▶ [Source data]
# # # # #

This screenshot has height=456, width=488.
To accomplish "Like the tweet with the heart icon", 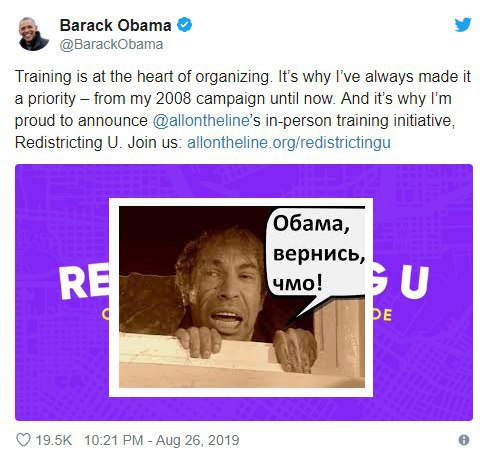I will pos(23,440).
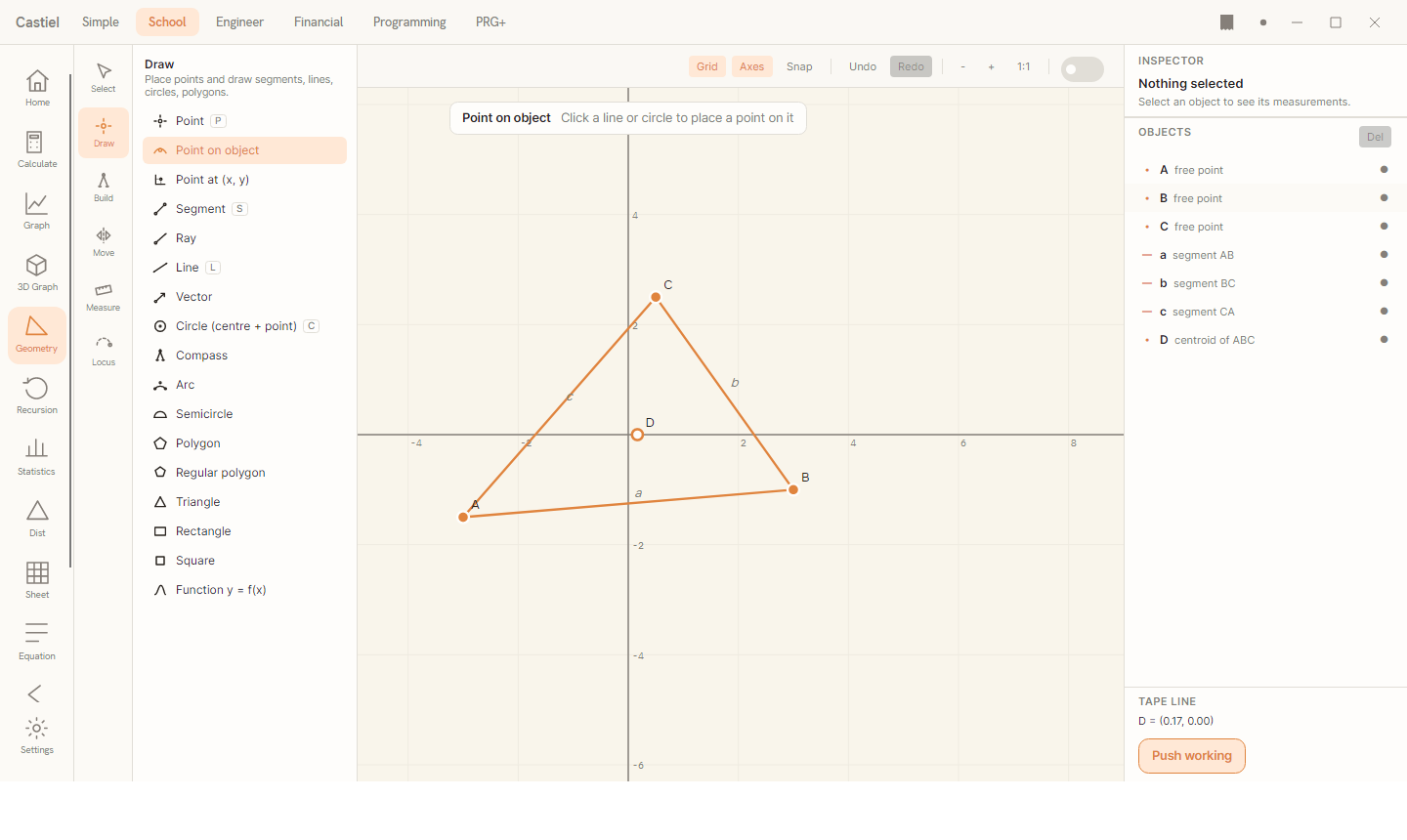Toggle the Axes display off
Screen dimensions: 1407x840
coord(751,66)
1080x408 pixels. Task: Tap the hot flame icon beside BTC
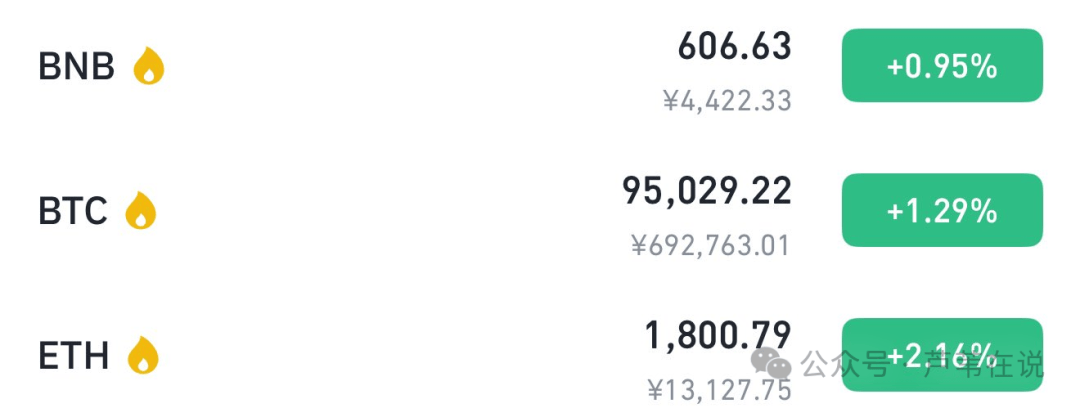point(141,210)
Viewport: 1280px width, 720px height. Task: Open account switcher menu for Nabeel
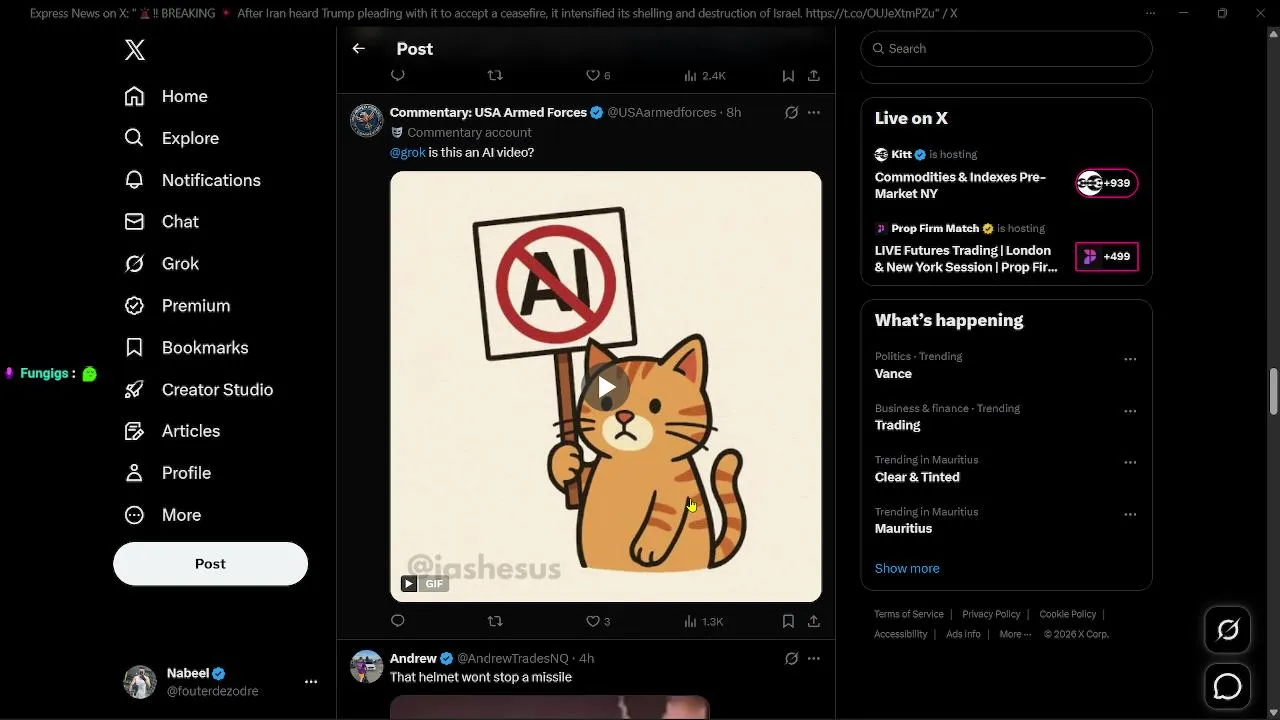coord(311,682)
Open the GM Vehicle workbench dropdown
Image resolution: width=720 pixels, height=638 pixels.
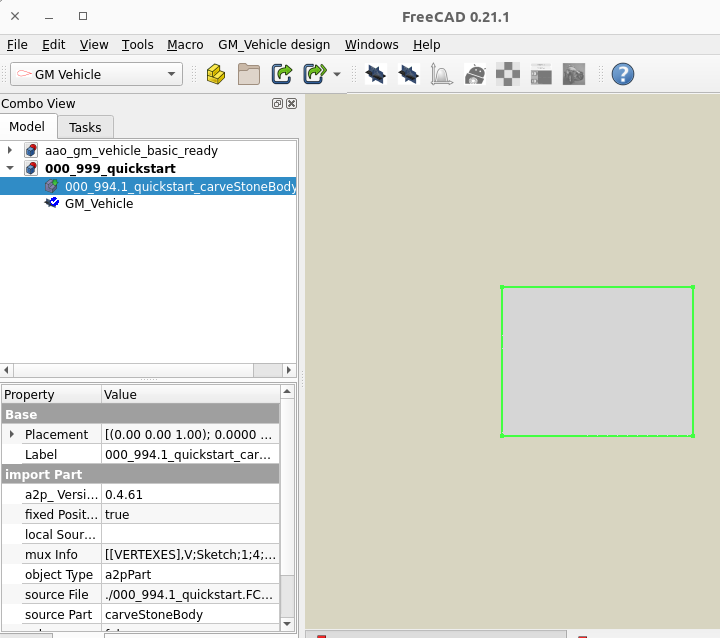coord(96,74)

# # # # #

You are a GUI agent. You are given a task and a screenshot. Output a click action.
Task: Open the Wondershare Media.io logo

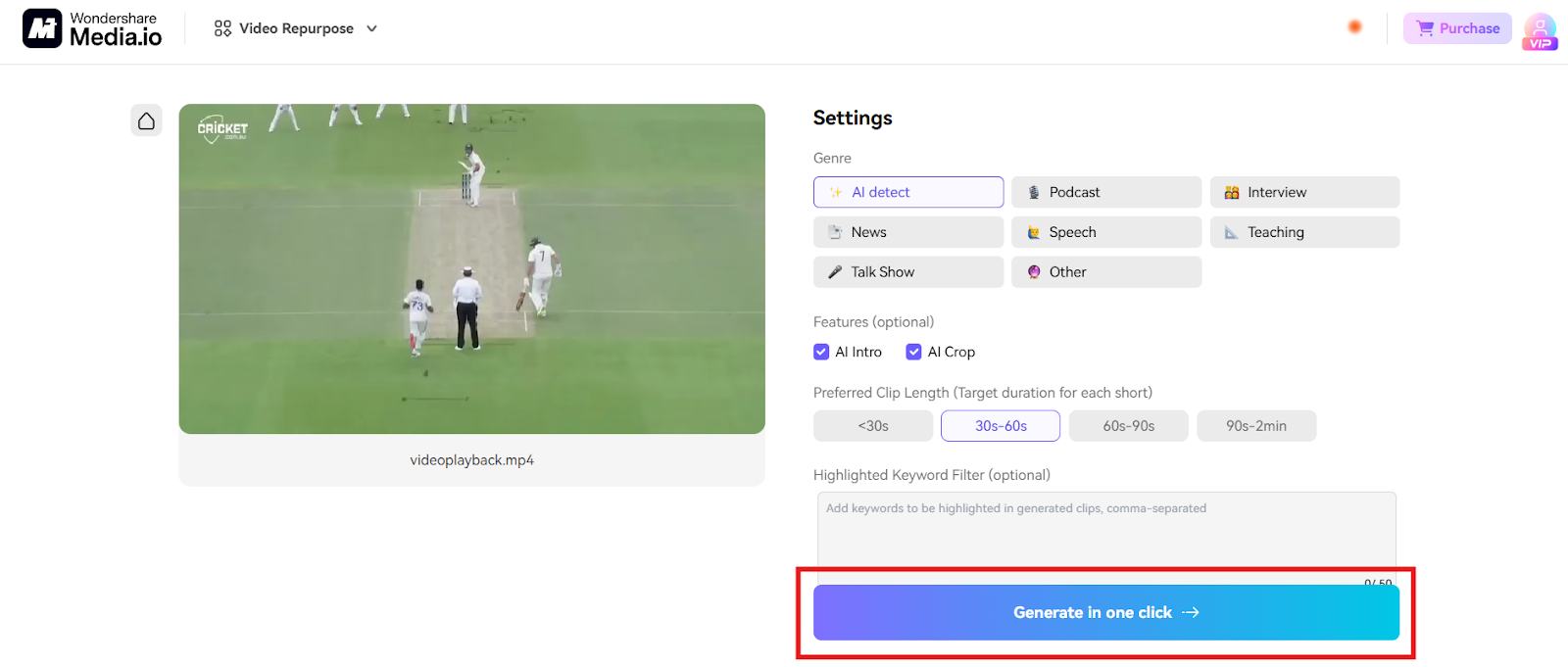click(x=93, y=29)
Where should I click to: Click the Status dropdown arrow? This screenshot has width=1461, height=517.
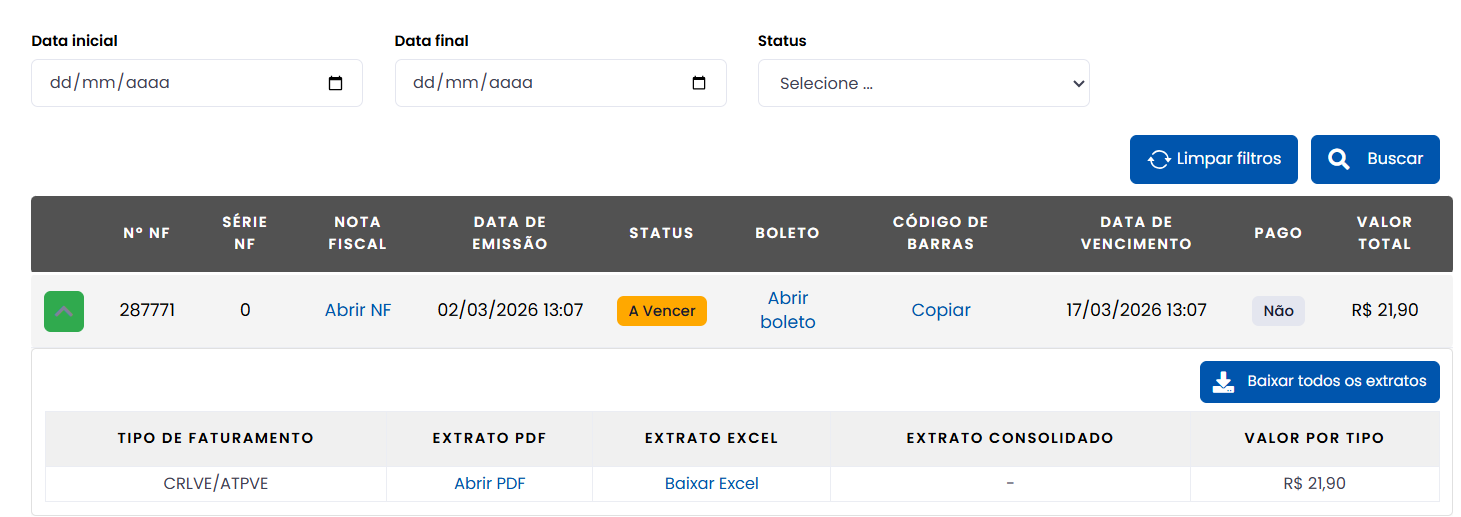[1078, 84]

# # # # #

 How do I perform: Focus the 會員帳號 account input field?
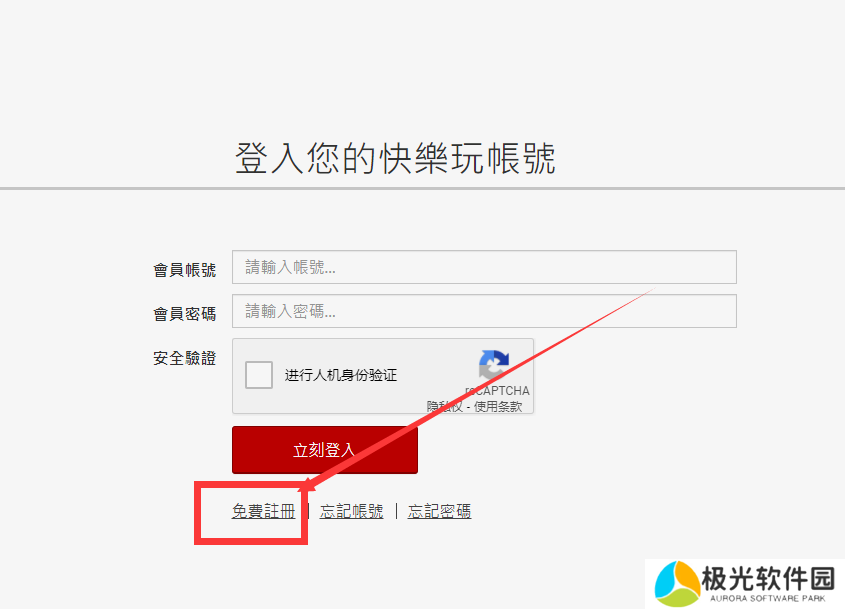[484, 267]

# # # # #

▶ [Your objective] How many lines in the material above contain the string "width"? Case counts. Give only the number.

▶ [Exercise answer] 4